■ WORKING DATA:

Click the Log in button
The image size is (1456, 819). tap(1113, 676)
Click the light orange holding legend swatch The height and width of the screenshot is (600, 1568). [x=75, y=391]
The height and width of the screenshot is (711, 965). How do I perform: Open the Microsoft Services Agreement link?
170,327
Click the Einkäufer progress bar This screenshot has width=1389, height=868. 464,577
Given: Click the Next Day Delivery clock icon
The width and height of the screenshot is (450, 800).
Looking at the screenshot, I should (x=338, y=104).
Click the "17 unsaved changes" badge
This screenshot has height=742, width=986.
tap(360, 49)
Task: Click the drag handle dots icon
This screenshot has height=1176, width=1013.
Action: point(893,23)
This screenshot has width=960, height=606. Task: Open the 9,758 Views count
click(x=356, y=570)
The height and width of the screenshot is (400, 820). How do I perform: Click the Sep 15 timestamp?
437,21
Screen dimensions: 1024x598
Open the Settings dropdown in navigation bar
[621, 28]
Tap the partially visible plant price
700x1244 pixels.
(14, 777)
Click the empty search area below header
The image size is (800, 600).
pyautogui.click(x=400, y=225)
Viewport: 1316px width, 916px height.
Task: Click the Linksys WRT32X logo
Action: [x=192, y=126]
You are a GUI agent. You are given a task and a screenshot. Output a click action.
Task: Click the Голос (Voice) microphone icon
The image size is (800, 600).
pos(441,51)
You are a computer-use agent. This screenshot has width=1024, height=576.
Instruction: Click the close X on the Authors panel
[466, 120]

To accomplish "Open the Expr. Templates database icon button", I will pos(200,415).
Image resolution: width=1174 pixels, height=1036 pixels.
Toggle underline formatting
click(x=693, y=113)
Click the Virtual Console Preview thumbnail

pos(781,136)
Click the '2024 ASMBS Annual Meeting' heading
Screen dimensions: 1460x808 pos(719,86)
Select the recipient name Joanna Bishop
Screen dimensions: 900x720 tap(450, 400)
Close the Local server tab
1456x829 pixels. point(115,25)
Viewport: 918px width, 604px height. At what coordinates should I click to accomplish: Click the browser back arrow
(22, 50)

■ AIM:
Please set down the entries from the line that contains "Click the Einkäufer" through the line that contains "click(x=356, y=570)", copying each line exactly.

■ WRITTEN RESPONSE:
Click the Einkäufer progress bar This screenshot has width=1389, height=868. 464,577
Given: Click the Next Day Delivery clock icon
The width and height of the screenshot is (450, 800).
Looking at the screenshot, I should (x=338, y=104).
Click the "17 unsaved changes" badge
This screenshot has height=742, width=986.
tap(360, 49)
Task: Click the drag handle dots icon
This screenshot has height=1176, width=1013.
Action: point(893,23)
This screenshot has width=960, height=606. Task: Open the 9,758 Views count
click(x=356, y=570)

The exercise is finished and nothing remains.